Across the NFL, new coaches are installing “their systems” to replace those used by previous (typically unsuccessful, losing) coaches. These new systems require players to adapt — or find themselves traded or released. Most players, though, quickly learn the new coach’s approach; often the players discover that the “new” system is similar to others they’ve experienced, with variations in terminology or emphasis. The change often proves inspiring or refreshing, especially if a culture of fear or negativity has prevailed. After a few weeks, players typically perform as well (or better) than ever. They run, they catch, they kick, they tackle; if the new system works, they win more games. It’s still football, after all.

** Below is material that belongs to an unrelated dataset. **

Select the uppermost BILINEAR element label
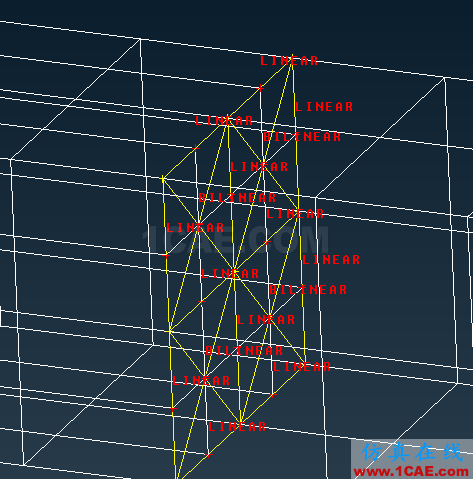Image resolution: width=473 pixels, height=479 pixels. pos(302,137)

In manufacturing, most companies have embraced “their systems” of doing business. And make no mistake, it’s good to have a system (any system, really), since a standardized approach will always outperform “no system” (incredibly enough, 15% of manufacturing plants have “no system” at all[1]). Yet too often manufacturing firms stick with the same systems even as they post losing season after losing season, while the coaches (i.e., senior executives) grumble about how badly the players (i.e., employees and managers) perform. How different would these firm’s cultures (and bottom lines) be if they simply found new (maybe better) coaches with new (maybe better) systems? It’s not as crazy as you might think:
- Business systems can change more easily than executives will admit: Managers and employees are typically far more talented, flexible, and willing to change than their senior executive “coaches” give them credit for. For example, 24% of plants manufacturers already report that they have three or more different manufacturing methods.[2] Managers and employees can do much more — if you let them.
- The game hasn’t changed: Most of today’s manufacturing techniques have been around since Henry Ford and the Model T. Even Toyota Production System (TPS) advocates use tools and techniques from an array of management thinkers, including Ford, Frederic Taylor, and W. Edwards Deming. It’s still manufacturing, after all.
- Winning the game — in football or in manufacturing — is a combination of system and talent: You can’t win without talent, but talent is useless without a good system to coordinate its efforts. Before you blame your next losing season on your players, why not try a new system?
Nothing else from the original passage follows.